ICD loader properties
  ICD loader Name                                 OpenCL ICD Loader
  ICD loader Vendor                               OCL Icd free software
  ICD loader Version                              2.2.12
  ICD loader Profile                              OpenCL 2.2

Beagle

First time I tried compiling BEAGLE, the tests complained about the missing SSE instruction set, so I configured BEAGLE as

./configure --disable-sse

and compiled it as instructed. make check fails with

FAIL: tinytest
============================================================================
Testsuite summary for libhmsbeagle 3.2.0
============================================================================
# TOTAL: 1
# PASS:  0
# SKIP:  0
# XFAIL: 0
# FAIL:  1
# XPASS: 0
# ERROR: 0
============================================================================
See examples/tinytest/test-suite.log
Please report to [email protected]
============================================================================

due to CL_INVALID_WORK_GROUP_SIZE from file <GPUInterfaceOpenCL.cpp>, line 584. I put a debug output there to check the work group size the code wants to use, and it shows the global work size array has entries [256, 16, 1] – clinfo said that the GPU has “Max work item sizes 12x12x12; Max work group size 12” so that's not surprising and I tried to continue.

I ran

sudo LD_LIBRARY_PATH=/usr/local/lib java -Djava.library.path="/usr/local/lib" -jar ~/.beast/2.6/BEAST/lib/launcher.jar -beagle -beagle_GPU beast.xml

on a random BEAST2 XML I had lying around, not particularly chosen to be small or anything, and it failed with an OpenCL error: CL_OUT_OF_RESOURCES from file <GPUInterfaceOpenCL.cpp>, line 787. (Running it without -beagle_GPU works, different from what I wrote in #156, and is a factor of 2.5 faster than BEAST without BEAGLE, so that's quite good already.

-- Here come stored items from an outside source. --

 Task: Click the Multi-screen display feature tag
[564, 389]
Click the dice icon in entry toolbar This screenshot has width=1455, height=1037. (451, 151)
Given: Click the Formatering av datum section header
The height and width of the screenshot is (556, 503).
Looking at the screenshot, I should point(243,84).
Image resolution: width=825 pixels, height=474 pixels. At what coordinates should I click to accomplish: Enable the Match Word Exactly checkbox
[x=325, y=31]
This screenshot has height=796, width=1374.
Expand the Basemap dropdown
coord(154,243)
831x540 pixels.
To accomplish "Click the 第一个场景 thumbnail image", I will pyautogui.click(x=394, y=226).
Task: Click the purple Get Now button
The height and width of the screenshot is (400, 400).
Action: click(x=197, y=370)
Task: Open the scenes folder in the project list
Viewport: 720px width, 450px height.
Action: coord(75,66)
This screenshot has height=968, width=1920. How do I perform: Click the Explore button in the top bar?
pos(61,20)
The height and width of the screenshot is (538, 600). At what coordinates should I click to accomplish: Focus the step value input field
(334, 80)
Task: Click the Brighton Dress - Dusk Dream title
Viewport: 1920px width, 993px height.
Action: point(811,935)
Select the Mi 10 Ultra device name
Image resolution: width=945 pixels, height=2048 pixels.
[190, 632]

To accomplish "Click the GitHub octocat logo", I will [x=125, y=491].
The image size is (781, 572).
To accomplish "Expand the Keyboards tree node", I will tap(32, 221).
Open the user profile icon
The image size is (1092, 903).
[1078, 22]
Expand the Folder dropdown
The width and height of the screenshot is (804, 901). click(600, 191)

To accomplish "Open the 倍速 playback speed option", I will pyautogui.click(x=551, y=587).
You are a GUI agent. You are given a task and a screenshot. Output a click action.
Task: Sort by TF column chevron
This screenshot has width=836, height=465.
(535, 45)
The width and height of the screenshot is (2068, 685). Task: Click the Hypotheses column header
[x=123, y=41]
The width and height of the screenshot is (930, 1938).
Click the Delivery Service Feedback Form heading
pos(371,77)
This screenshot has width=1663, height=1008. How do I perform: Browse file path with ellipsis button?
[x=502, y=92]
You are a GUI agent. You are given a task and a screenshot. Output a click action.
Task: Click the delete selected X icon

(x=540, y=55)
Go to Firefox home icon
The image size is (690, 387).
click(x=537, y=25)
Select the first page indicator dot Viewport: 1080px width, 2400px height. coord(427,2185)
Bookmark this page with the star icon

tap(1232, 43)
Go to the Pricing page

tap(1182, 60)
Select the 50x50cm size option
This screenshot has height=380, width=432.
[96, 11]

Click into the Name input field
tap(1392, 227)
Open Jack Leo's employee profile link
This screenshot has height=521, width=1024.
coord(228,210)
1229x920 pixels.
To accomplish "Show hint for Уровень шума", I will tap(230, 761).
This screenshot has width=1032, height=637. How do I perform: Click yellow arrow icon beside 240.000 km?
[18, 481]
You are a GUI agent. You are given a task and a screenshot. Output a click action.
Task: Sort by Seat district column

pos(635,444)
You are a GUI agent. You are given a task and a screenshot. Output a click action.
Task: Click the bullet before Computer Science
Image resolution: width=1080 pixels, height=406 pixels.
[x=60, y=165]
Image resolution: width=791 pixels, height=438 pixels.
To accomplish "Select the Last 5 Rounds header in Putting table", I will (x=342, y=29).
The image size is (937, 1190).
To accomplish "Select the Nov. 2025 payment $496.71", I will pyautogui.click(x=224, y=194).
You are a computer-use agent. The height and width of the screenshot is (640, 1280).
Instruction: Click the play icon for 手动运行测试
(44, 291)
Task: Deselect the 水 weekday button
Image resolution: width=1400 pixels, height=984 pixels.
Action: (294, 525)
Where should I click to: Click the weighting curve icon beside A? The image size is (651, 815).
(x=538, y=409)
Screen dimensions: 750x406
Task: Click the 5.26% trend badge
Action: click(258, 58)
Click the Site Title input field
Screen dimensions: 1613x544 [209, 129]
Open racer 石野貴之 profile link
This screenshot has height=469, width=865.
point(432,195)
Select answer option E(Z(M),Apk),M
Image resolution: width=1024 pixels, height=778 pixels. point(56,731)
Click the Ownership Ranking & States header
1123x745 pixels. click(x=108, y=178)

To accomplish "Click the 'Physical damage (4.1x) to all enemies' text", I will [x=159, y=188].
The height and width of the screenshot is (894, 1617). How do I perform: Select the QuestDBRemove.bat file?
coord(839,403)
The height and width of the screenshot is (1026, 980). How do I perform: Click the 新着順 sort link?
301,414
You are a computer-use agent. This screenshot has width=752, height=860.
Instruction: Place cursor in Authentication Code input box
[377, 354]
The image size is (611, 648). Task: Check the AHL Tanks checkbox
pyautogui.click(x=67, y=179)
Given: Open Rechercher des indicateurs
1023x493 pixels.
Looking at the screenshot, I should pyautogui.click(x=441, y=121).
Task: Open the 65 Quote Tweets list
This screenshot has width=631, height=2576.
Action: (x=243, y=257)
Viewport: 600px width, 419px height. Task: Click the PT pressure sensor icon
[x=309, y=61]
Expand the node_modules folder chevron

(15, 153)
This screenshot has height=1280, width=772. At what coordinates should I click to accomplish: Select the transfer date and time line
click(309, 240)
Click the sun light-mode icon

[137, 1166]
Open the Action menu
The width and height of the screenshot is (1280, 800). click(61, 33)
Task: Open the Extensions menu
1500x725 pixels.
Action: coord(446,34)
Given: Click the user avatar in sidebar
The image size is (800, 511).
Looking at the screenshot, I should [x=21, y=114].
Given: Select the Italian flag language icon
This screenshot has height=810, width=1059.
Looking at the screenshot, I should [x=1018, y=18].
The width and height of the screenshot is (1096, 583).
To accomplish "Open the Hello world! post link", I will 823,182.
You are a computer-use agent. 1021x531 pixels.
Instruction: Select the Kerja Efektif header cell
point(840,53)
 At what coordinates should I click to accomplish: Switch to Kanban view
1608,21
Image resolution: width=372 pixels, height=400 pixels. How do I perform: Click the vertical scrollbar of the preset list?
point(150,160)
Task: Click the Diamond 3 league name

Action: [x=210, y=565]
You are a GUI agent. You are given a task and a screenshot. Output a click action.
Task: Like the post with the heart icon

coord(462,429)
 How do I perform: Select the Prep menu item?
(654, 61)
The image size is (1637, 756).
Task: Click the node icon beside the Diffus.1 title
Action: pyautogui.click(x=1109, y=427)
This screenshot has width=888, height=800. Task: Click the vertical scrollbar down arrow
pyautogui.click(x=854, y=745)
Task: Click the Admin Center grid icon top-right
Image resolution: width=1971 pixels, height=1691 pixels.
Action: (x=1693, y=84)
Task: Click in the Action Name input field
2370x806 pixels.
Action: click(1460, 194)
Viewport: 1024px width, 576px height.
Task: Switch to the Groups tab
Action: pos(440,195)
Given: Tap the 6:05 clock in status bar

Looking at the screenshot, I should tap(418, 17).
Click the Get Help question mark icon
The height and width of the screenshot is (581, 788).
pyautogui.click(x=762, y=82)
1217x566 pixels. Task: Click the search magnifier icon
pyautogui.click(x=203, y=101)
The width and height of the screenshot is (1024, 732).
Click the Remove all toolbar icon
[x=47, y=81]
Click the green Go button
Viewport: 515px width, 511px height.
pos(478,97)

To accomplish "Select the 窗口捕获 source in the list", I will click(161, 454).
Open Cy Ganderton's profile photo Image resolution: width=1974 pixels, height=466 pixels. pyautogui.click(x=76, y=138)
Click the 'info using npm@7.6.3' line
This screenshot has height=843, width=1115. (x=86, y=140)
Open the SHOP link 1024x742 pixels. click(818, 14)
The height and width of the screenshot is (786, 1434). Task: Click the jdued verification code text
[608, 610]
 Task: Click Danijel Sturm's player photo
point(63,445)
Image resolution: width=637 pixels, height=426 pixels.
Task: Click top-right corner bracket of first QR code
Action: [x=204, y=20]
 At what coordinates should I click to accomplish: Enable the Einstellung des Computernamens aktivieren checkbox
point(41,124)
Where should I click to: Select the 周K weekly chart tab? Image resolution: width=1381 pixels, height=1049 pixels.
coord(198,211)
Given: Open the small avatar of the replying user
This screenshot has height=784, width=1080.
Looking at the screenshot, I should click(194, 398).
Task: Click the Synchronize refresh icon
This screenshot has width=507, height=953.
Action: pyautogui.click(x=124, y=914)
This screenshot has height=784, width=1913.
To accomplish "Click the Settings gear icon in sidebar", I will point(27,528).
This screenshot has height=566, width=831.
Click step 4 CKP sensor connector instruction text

It's still about a factor of 8 slower than the un-BEAGLEd BEAST on my generic laptop, but maybe it's useful for someone beyond teaching in the long run. After all, a Pi is less than one eighth the cost of a laptop…)

@Anaphory
Copy link
Author

Increasing GPU memory

I have activated CPPFLAGS="-DBEAGLE_DEBUG_FLOW -DBEAGLE_DEBUG_VALUES" and added the output of the required memory to the AllocateMemory debug output

diff --git a/libhmsbeagle/GPU/BeagleGPUImpl.hpp b/libhmsbeagle/GPU/BeagleGPUImpl.hpp
index b4703f3..e16473c 100644
--- a/libhmsbeagle/GPU/BeagleGPUImpl.hpp
+++ b/libhmsbeagle/GPU/BeagleGPUImpl.hpp
@@ -1958,7 +1958,7 @@ int BeagleGPUImpl<BEAGLE_GPU_GENERIC>::updateTransitionMatricesWithModelCategori
             fprintf(stderr, "dMatrices[probabilityIndices[%d]]  (hDQ = %1.5e, eL = %1.5e) =\n", i,hDistanceQueue[i], edgeLengths[i]);
             gpu->PrintfDeviceVector(dMatrices[probabilityIndices[i]], kMatrixSize * kCategoryCount, r);
             for(int j=0; j<kCategoryCount; j++)
-                fprintf(stderr, " %1.5f",categoryRates[j]);
+                fprintf(stderr, " %1.5f",hCategoryRates[j]);
             fprintf(stderr,"\n");
         }
     #endif
diff --git a/libhmsbeagle/GPU/GPUInterfaceOpenCL.cpp b/libhmsbeagle/GPU/GPUInterfaceOpenCL.cpp
index 0cf2bcb..1d29162 100644
--- a/libhmsbeagle/GPU/GPUInterfaceOpenCL.cpp
+++ b/libhmsbeagle/GPU/GPUInterfaceOpenCL.cpp
@@ -777,7 +777,7 @@ void GPUInterface::UnmapMemory(GPUPtr dPtr, void* hPtr) {
 
 GPUPtr GPUInterface::AllocateMemory(size_t memSize) {
 #ifdef BEAGLE_DEBUG_FLOW
-    fprintf(stderr,"\t\t\tEntering GPUInterface::AllocateMemory\n");
+    fprintf(stderr,"\t\t\tEntering GPUInterface::AllocateMemory for mem size %d\n", memSize);
 #endif
     
     GPUPtr data;

and it showed me that the CL_OUT_OF_RESOURCES I encountered before is easily fixed by increasing the GPU memory on the PI to 256MiB (instead of 76 MiB, there is an option in the Pi config tool for that). After that, BEAST runs into the same issue of work sizes being too large (bigger than 12) as the tinytest:

	Entering BeagleGPUImpl::updateTransitionMatrices
			Entering GPUInterface::MemcpyHostToDevice
			Leaving  GPUInterface::MemcpyHostToDevice
			Entering GPUInterface::MemcpyHostToDevice
			Leaving  GPUInterface::MemcpyHostToDevice
		Entering KernelLauncher::GetTransitionProbabilitiesSquare
			Entering GPUInterface::LaunchKernel
localWorkSize[0]  = 16
globalWorkSize[0] = 6016
localWorkSize[1]  = 16
globalWorkSize[1] = 16
localWorkSize[2]  = 1
globalWorkSize[2] = 1
local = 12


OpenCL error: CL_INVALID_WORK_GROUP_SIZE from file <GPUInterfaceOpenCL.cpp>, line 584.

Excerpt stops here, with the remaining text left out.